Assignment —
List every line of the entries below that contains the string "pyautogui", copying each line in full. Match case exactly.

:::

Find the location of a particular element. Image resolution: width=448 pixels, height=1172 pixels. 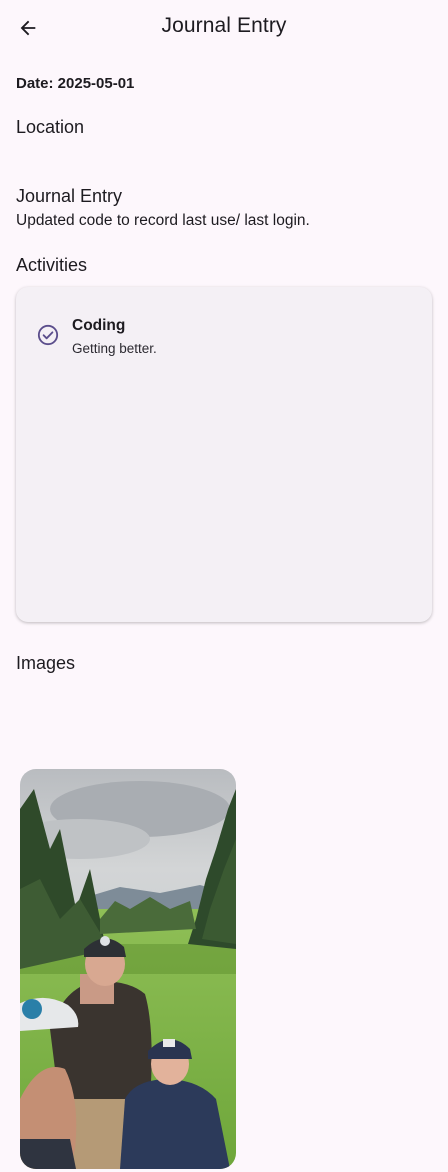

entry-date: Date: 2025-05-01 is located at coordinates (76, 84).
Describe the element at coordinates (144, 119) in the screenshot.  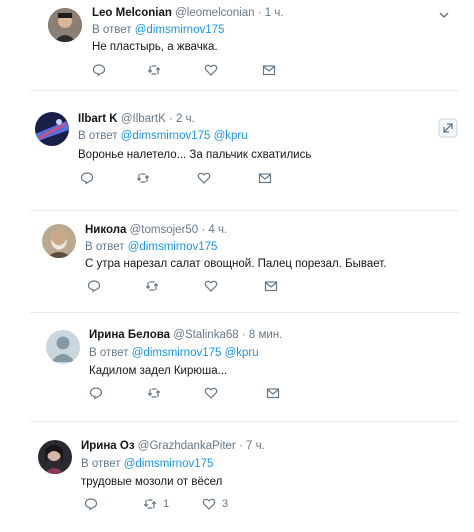
I see `user-handle: @IlbartK` at that location.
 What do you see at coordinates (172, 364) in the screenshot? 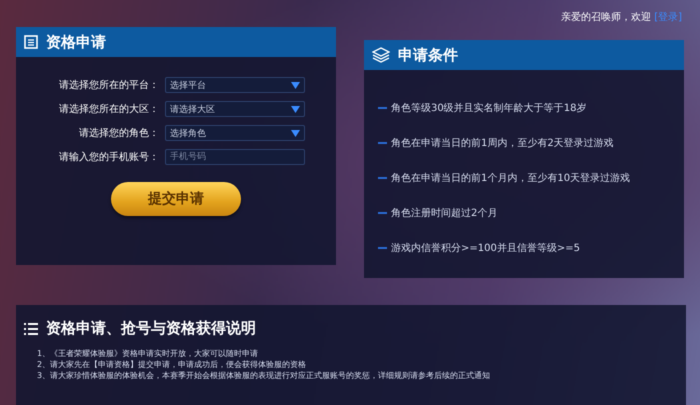
I see `note-text: 2、请大家先在【申请资格】提交申请，申请成功后，便会获得体验服的资格` at bounding box center [172, 364].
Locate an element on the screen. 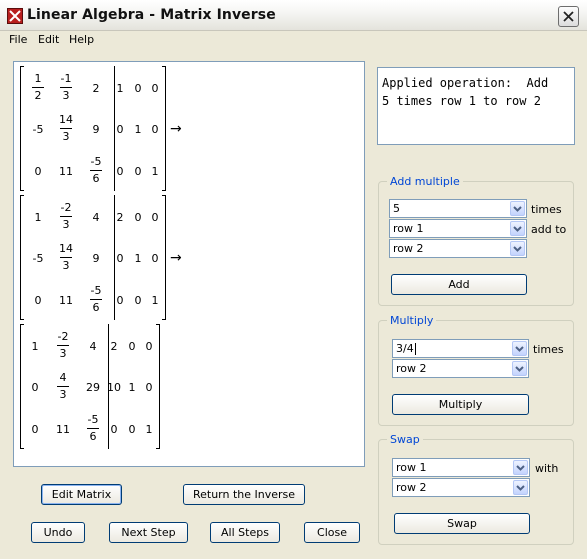  swap-row-b-combo: row 2 is located at coordinates (461, 488).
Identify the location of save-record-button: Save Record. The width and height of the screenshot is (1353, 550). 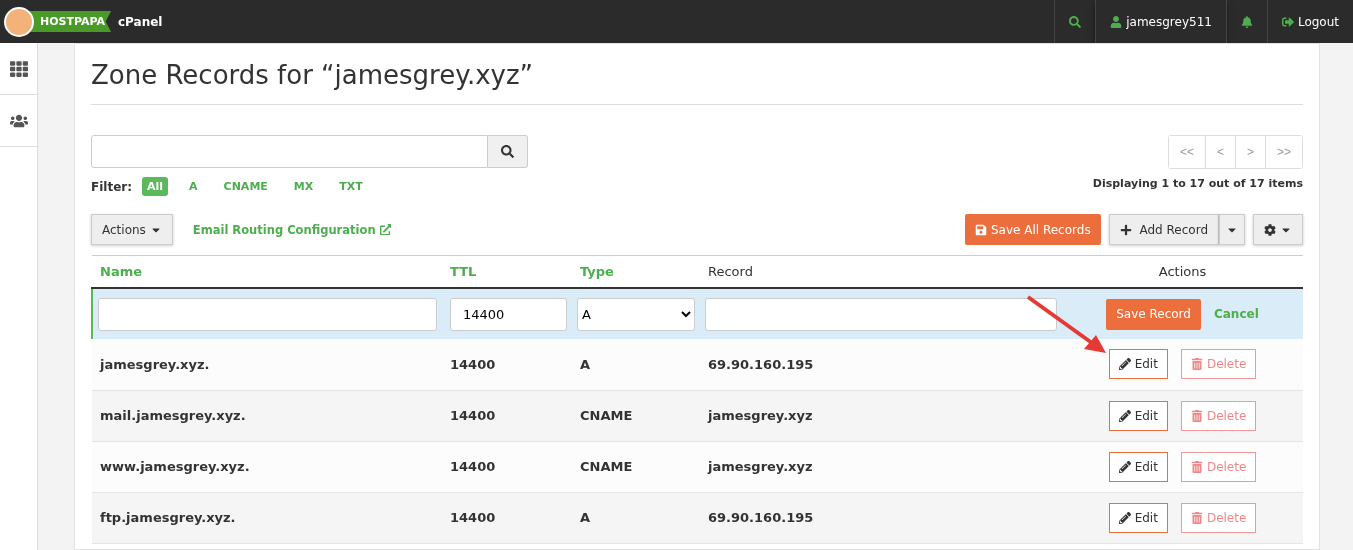
(1154, 314).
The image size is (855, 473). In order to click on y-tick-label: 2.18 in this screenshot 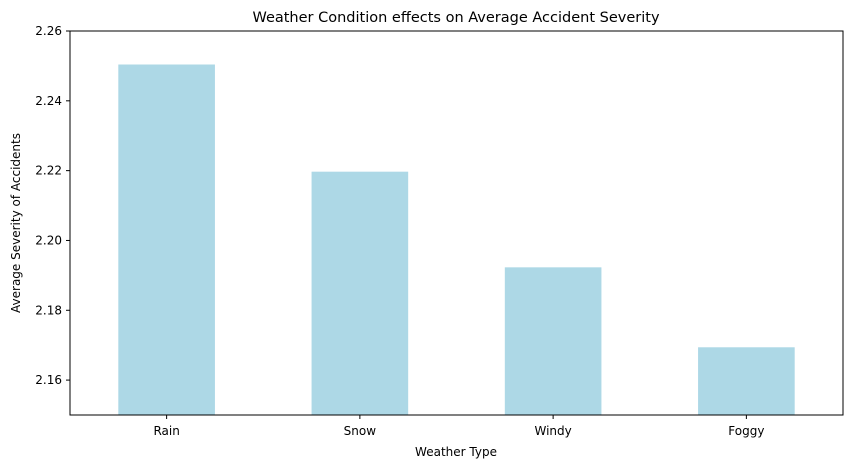, I will do `click(48, 310)`.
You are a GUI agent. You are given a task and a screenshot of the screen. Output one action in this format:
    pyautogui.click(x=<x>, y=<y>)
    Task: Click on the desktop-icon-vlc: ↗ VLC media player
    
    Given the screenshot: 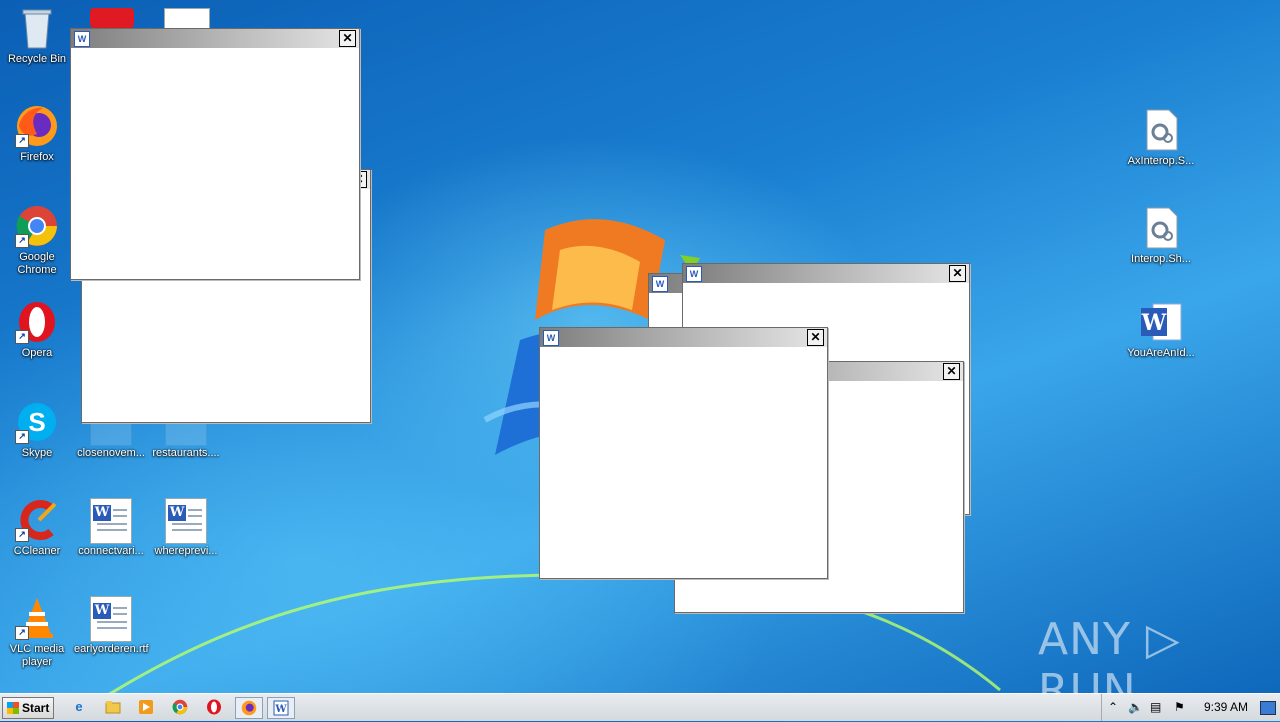 What is the action you would take?
    pyautogui.click(x=37, y=632)
    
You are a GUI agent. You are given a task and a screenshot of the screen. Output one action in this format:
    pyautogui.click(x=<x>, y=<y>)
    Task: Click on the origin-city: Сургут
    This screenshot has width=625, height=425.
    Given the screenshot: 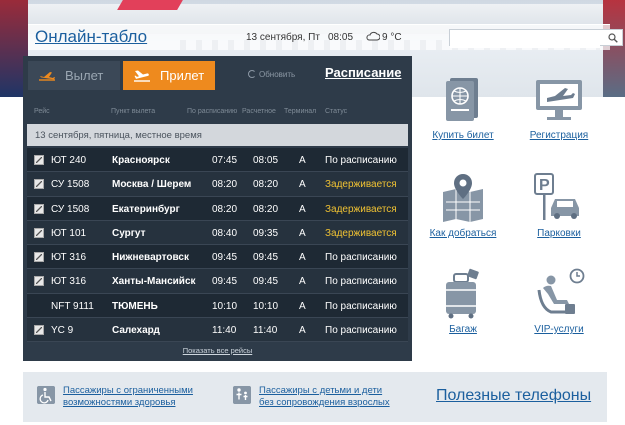 What is the action you would take?
    pyautogui.click(x=129, y=233)
    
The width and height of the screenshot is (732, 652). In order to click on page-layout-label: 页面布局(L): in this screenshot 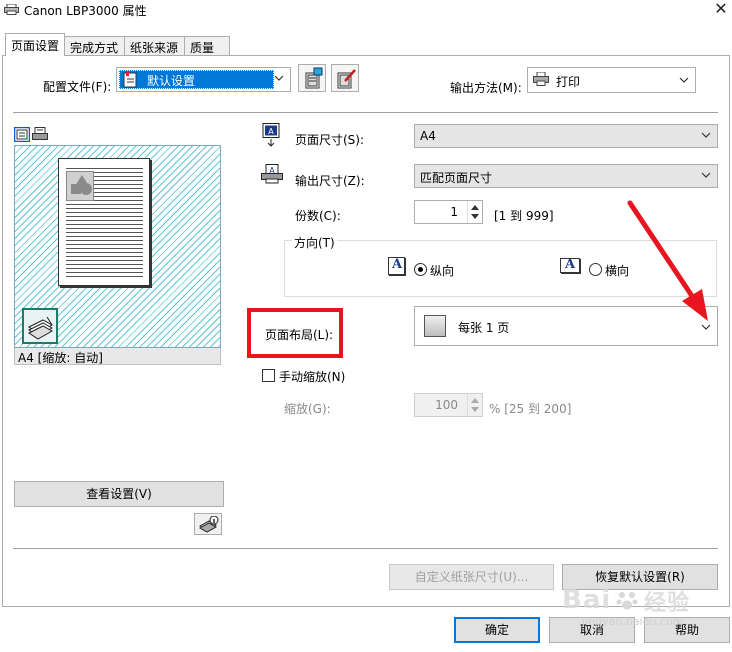, I will do `click(300, 335)`.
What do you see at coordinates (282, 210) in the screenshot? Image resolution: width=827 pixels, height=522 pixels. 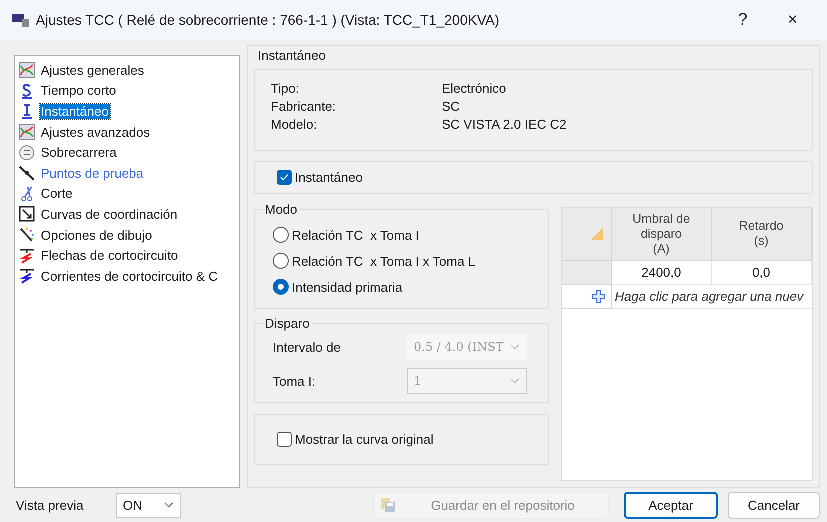 I see `group-title: Modo` at bounding box center [282, 210].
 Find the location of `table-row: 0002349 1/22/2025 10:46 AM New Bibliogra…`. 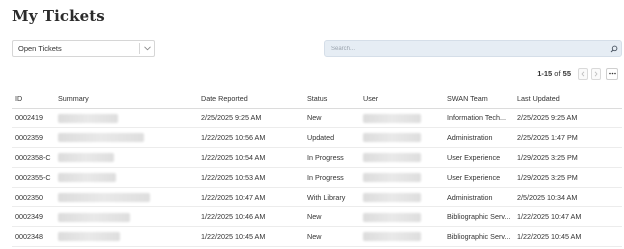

:::

Result for this task —
    pyautogui.click(x=<x>, y=<y>)
    pyautogui.click(x=37, y=632)
    pyautogui.click(x=<x>, y=<y>)
    pyautogui.click(x=129, y=233)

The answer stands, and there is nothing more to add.